Heartfelt expressions of sadness and sympathy to BVA as an organization and to the family of Immediate Past National President Paul Mimms have poured into voicemails and email inboxes of BVA National Headquarters staff and members of the Board of Directors throughout this past week following notice of Paul’s sudden passing last Friday, August 22.
This week’s VetTech session was without the familiar voice and chuckle that all have become so accustomed to hearing on Wednesday afternoons.
The expressions and empty feelings, all evidence of how greatly Paul will be missed, come from an assortment of BVA members, sponsors and partners of the organization, and leaders of sister organizations from the veteran and blind communities.

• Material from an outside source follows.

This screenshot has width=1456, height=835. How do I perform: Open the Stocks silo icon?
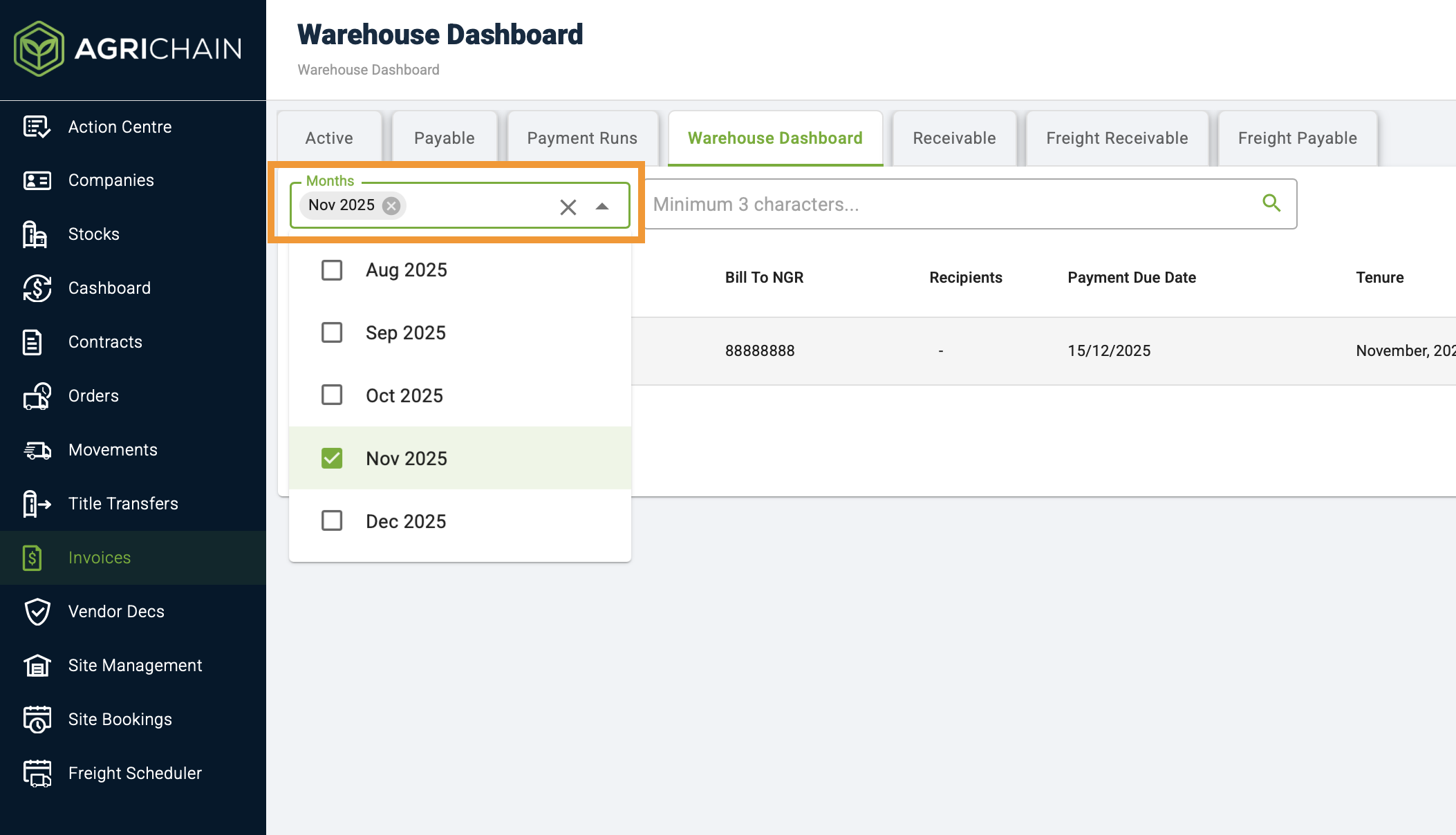coord(35,234)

Paul was first elected to the BVA National Board of Directors as National Treasurer at the 68th National Convention (2013) in Spokane, Washington. After serving a full two-year term, he was elected to serve as both National Secretary and National Vice President. Personal issues forced him to resign as National Vice President in 2018, but he returned to that position in 2022 by both appointment and later election. He served as National President from 2023 until the conclusion of the 80th National Convention just seven weeks ago.

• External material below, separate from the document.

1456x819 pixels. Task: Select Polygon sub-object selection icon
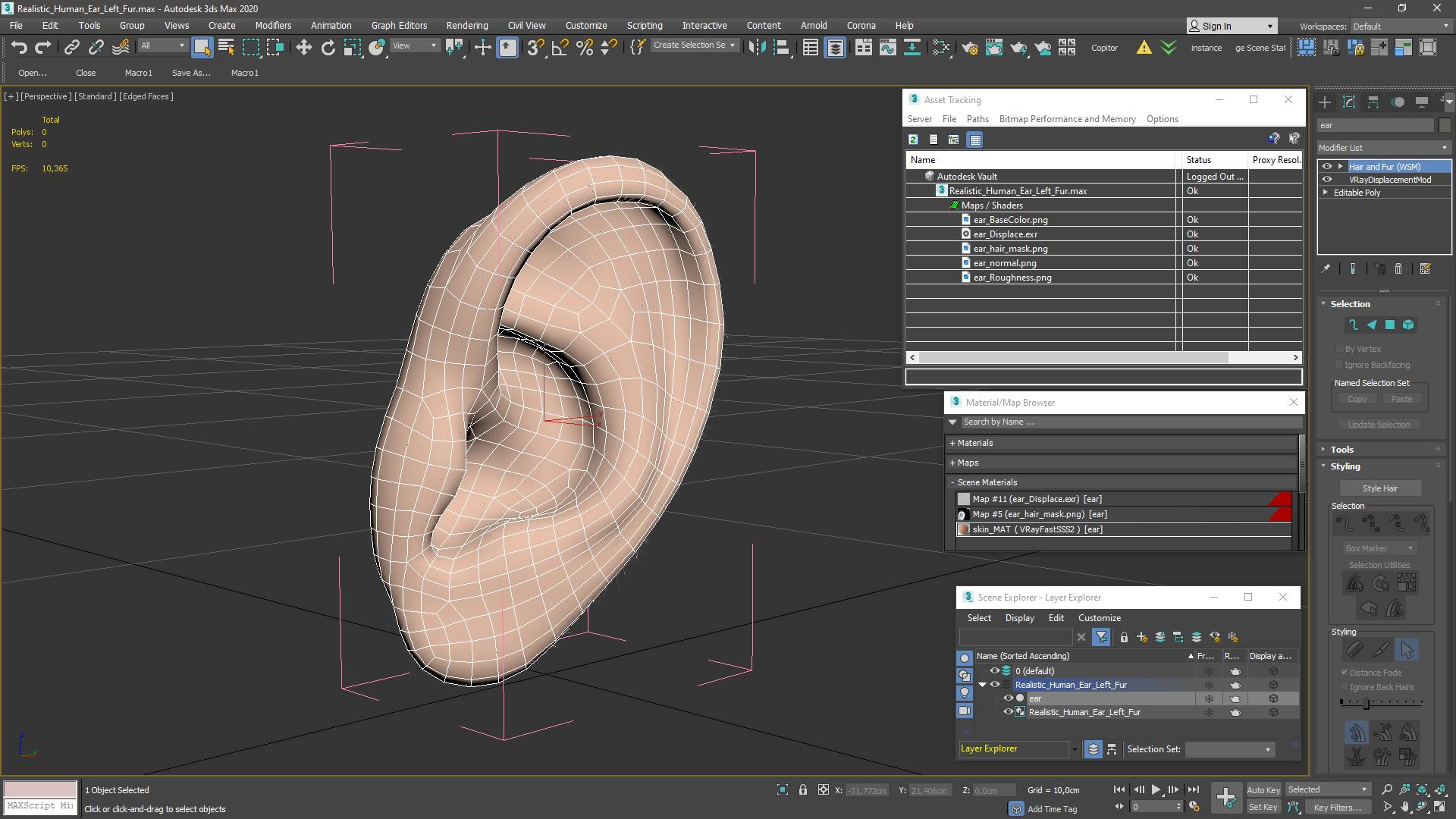(1390, 325)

A more complete tribute to Paul will be presented in the next issue of the BVA Bulletin, accessible on the Association’s website, published in print, and distributed electronically to the same audience that receives BVA Happenings.
Nevertheless, no written tribute could do justice to the life Paul Mimms lived and gave to others. He said more than once that the gifts that were untouched by his blindness—his intelligence, his family, and his faith—were his motivation to become something more than he was at the time. He viewed himself “not so much a blind veteran as he did a veteran who happened to be blind,” the disability always being secondary to what he did for family, church, community, country, and, of course, his fellow veterans.

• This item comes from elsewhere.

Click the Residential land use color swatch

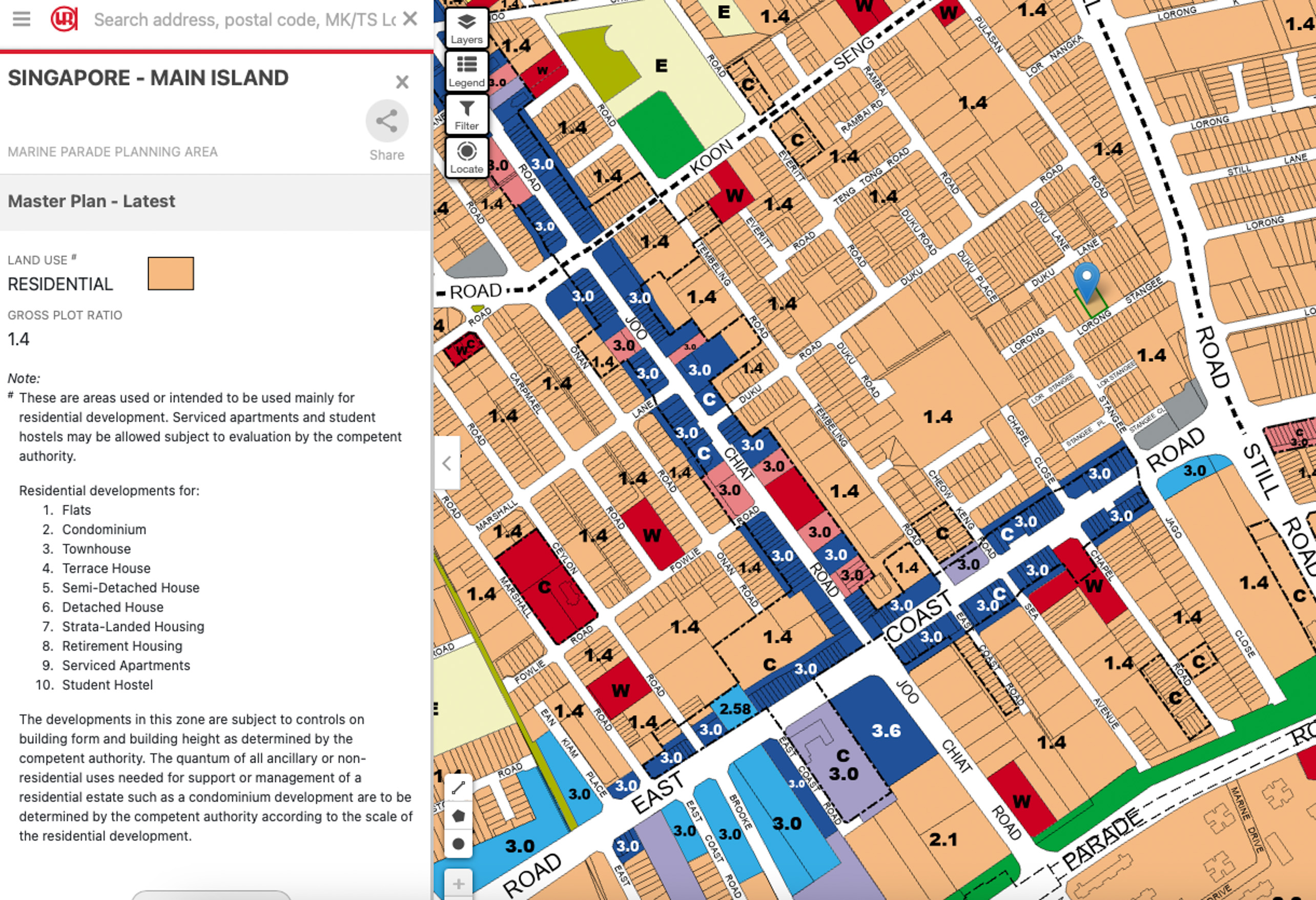171,274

“My mission became one of appreciating and respecting the gifts I already possessed—to look beyond blindness unless it could be used as an opportunity to help someone else, and to focus on the blessings and gifts I have to empower others just as I have been empowered in my own life,” he said in an interview for a Bulletin feature story and fundraising appeal in 2021.
Surely BVA has been among the fortunate benefactors of the light that emanated from Paul. That light came as a gift without a price tag or a bill.